━━━ Input for this task

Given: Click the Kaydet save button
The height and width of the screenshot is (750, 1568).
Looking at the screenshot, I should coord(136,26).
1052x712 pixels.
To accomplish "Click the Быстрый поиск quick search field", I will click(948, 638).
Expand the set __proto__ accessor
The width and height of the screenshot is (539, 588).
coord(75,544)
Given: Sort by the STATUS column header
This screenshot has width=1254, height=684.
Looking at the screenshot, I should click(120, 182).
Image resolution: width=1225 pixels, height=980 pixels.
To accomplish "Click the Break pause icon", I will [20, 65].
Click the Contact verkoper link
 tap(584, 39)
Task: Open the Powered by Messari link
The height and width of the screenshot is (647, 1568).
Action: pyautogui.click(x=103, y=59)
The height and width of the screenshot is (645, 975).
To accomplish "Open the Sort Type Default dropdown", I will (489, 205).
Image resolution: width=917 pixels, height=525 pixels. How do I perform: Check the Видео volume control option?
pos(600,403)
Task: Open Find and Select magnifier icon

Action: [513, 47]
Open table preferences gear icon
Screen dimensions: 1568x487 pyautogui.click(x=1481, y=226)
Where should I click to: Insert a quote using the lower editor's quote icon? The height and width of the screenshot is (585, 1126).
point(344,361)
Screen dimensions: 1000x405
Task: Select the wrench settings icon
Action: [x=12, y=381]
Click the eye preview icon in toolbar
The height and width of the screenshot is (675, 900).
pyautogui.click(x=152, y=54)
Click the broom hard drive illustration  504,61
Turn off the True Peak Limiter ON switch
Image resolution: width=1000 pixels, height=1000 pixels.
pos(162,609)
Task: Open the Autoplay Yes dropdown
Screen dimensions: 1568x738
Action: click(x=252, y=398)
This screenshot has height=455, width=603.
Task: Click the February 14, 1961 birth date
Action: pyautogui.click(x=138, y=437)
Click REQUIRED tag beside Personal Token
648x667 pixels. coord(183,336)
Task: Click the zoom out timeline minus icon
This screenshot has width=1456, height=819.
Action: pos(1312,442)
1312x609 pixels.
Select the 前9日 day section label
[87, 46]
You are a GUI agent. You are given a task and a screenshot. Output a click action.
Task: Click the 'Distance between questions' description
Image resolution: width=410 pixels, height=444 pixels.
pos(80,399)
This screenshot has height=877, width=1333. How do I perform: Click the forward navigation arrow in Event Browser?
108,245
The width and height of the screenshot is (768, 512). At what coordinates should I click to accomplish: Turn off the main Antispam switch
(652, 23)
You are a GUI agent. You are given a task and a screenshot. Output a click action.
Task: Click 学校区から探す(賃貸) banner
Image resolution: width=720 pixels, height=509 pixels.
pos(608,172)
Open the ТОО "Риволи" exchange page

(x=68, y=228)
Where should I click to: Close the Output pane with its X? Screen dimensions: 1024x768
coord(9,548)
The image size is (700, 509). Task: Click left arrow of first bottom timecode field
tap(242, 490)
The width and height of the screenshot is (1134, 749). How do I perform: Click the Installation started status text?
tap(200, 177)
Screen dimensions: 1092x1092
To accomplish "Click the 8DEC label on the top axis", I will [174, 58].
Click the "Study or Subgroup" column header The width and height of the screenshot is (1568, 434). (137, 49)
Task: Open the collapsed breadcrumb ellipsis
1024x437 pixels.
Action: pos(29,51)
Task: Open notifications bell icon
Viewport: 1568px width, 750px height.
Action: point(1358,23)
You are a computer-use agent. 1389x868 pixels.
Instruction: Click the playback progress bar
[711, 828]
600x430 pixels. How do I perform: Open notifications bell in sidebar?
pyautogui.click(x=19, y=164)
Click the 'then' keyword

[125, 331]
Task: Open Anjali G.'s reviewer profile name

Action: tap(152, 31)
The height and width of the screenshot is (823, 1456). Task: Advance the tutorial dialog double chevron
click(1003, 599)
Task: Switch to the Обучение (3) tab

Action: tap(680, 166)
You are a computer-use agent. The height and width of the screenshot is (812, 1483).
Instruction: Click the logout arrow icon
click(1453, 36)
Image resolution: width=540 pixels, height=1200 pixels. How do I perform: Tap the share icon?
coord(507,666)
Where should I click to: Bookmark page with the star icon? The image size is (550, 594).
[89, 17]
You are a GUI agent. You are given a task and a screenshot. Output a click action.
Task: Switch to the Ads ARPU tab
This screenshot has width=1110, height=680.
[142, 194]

━━━━━━

• **Work instruction**:
Each entry above is to be transcribed word for word.

• **Response to this exercise**:
Given: Click the Kaydet save button
The height and width of the screenshot is (750, 1568).
Looking at the screenshot, I should coord(136,26).
1052x712 pixels.
To accomplish "Click the Быстрый поиск quick search field", I will click(948, 638).
Expand the set __proto__ accessor
The width and height of the screenshot is (539, 588).
coord(75,544)
Given: Sort by the STATUS column header
This screenshot has width=1254, height=684.
Looking at the screenshot, I should click(120, 182).
Image resolution: width=1225 pixels, height=980 pixels.
To accomplish "Click the Break pause icon", I will [20, 65].
Click the Contact verkoper link
 tap(584, 39)
Task: Open the Powered by Messari link
The height and width of the screenshot is (647, 1568).
Action: pyautogui.click(x=103, y=59)
The height and width of the screenshot is (645, 975).
To accomplish "Open the Sort Type Default dropdown", I will (489, 205).
Image resolution: width=917 pixels, height=525 pixels. How do I perform: Check the Видео volume control option?
pos(600,403)
Task: Open Find and Select magnifier icon

Action: [513, 47]
Open table preferences gear icon
Screen dimensions: 1568x487 pyautogui.click(x=1481, y=226)
Where should I click to: Insert a quote using the lower editor's quote icon? The height and width of the screenshot is (585, 1126).
point(344,361)
Screen dimensions: 1000x405
Task: Select the wrench settings icon
Action: [x=12, y=381]
Click the eye preview icon in toolbar
The height and width of the screenshot is (675, 900).
pyautogui.click(x=152, y=54)
Click the broom hard drive illustration  504,61
Turn off the True Peak Limiter ON switch
Image resolution: width=1000 pixels, height=1000 pixels.
pos(162,609)
Task: Open the Autoplay Yes dropdown
Screen dimensions: 1568x738
Action: click(x=252, y=398)
This screenshot has height=455, width=603.
Task: Click the February 14, 1961 birth date
Action: pyautogui.click(x=138, y=437)
Click REQUIRED tag beside Personal Token
648x667 pixels. coord(183,336)
Task: Click the zoom out timeline minus icon
This screenshot has width=1456, height=819.
Action: pos(1312,442)
1312x609 pixels.
Select the 前9日 day section label
[87, 46]
You are a GUI agent. You are given a task and a screenshot. Output a click action.
Task: Click the 'Distance between questions' description
Image resolution: width=410 pixels, height=444 pixels.
pos(80,399)
This screenshot has height=877, width=1333. How do I perform: Click the forward navigation arrow in Event Browser?
108,245
The width and height of the screenshot is (768, 512). At what coordinates should I click to accomplish: Turn off the main Antispam switch
(652, 23)
You are a GUI agent. You are given a task and a screenshot. Output a click action.
Task: Click 学校区から探す(賃貸) banner
Image resolution: width=720 pixels, height=509 pixels.
pos(608,172)
Open the ТОО "Риволи" exchange page

(x=68, y=228)
Where should I click to: Close the Output pane with its X? Screen dimensions: 1024x768
coord(9,548)
The image size is (700, 509). Task: Click left arrow of first bottom timecode field
tap(242, 490)
The width and height of the screenshot is (1134, 749). How do I perform: Click the Installation started status text?
tap(200, 177)
Screen dimensions: 1092x1092
To accomplish "Click the 8DEC label on the top axis", I will [174, 58].
Click the "Study or Subgroup" column header The width and height of the screenshot is (1568, 434). (137, 49)
Task: Open the collapsed breadcrumb ellipsis
1024x437 pixels.
Action: pos(29,51)
Task: Open notifications bell icon
Viewport: 1568px width, 750px height.
Action: point(1358,23)
You are a computer-use agent. 1389x868 pixels.
Instruction: Click the playback progress bar
[711, 828]
600x430 pixels. How do I perform: Open notifications bell in sidebar?
pyautogui.click(x=19, y=164)
Click the 'then' keyword

[125, 331]
Task: Open Anjali G.'s reviewer profile name

Action: tap(152, 31)
The height and width of the screenshot is (823, 1456). Task: Advance the tutorial dialog double chevron
click(1003, 599)
Task: Switch to the Обучение (3) tab

Action: tap(680, 166)
You are a computer-use agent. The height and width of the screenshot is (812, 1483).
Instruction: Click the logout arrow icon
click(1453, 36)
Image resolution: width=540 pixels, height=1200 pixels. How do I perform: Tap the share icon?
coord(507,666)
Where should I click to: Bookmark page with the star icon? The image size is (550, 594).
[89, 17]
You are a GUI agent. You are given a task and a screenshot. Output a click action.
Task: Switch to the Ads ARPU tab
This screenshot has width=1110, height=680.
[142, 194]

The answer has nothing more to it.